A security firm on Wednesday warned that people using Windows XP or popular music player WinAmp could fall prey to a vulnerability, enabling a modified music file to take control of a person"s PC. Flaws in both pieces of software could introduce malicious MP3 or Windows Media files--which sound identical to unmodified music--into the file-swapping systems, said George Kurtz, CEO of Foundstone.
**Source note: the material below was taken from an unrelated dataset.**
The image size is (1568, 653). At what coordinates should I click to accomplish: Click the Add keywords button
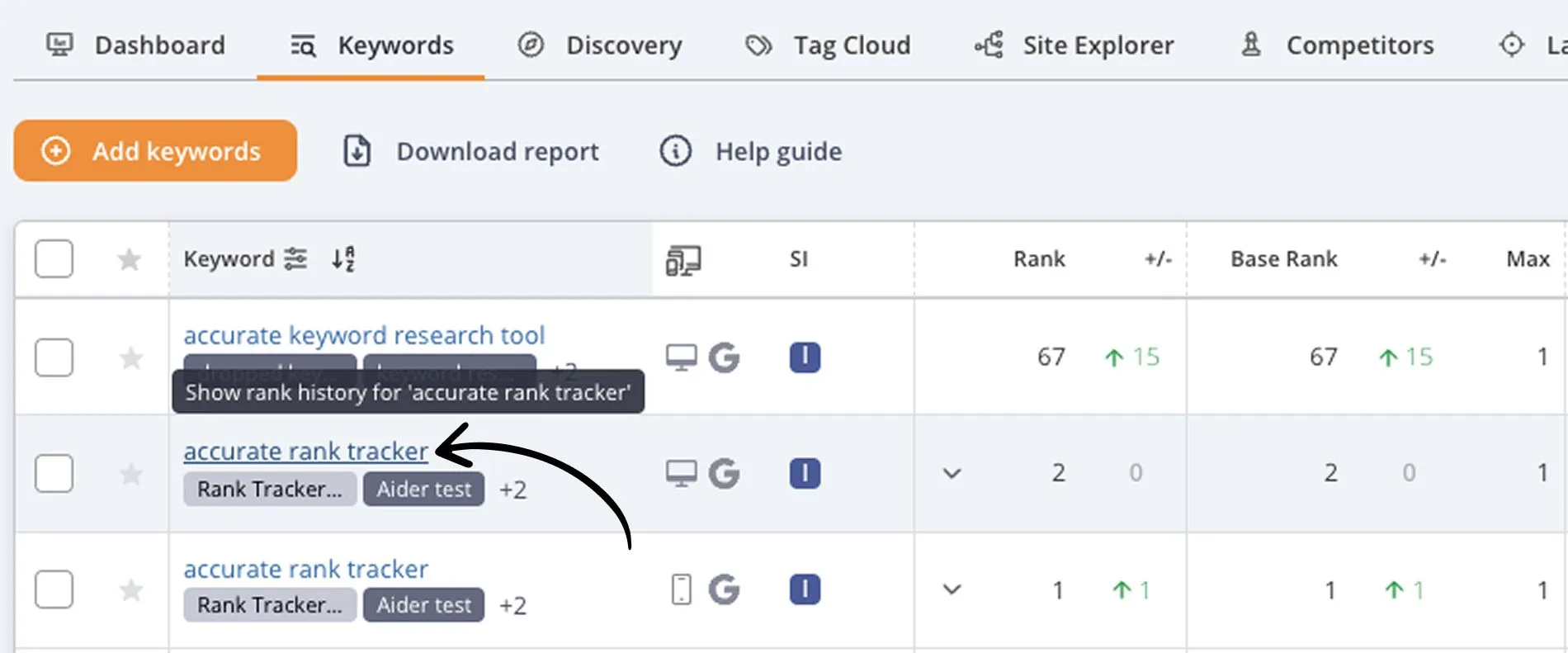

"These particular vulnerabilities are definitely attack vectors for any people or entity that is looking to go after those that are taking part in file-swapping activities," he said. The music industry and Hollywood are eyeing such hacking tactics as a way to stop file swappers from trading copyrighted music in the future. A bill sponsored by Rep. Howard Berman, D-Calif., and Howard Coble, R-N.C., and introduced into the U.S. House of Representatives in July, would allow copyright owners limited rights to hack into peer-to-peer networks.
Such attacks could take advantage of flaws similar to the two found by Mission Viejo, Calif.-based Foundstone. The flaw in Windows XP can force the operating system to run code when a music file is played by Windows Explorer, the operating system"s file-browsing application. Even placing the mouse pointer over a file icon--opening a preview of the file--could trigger the file"s payload, if it has one. The vulnerability does not affect the Windows Media Player, according to details posted by Microsoft in its advisory.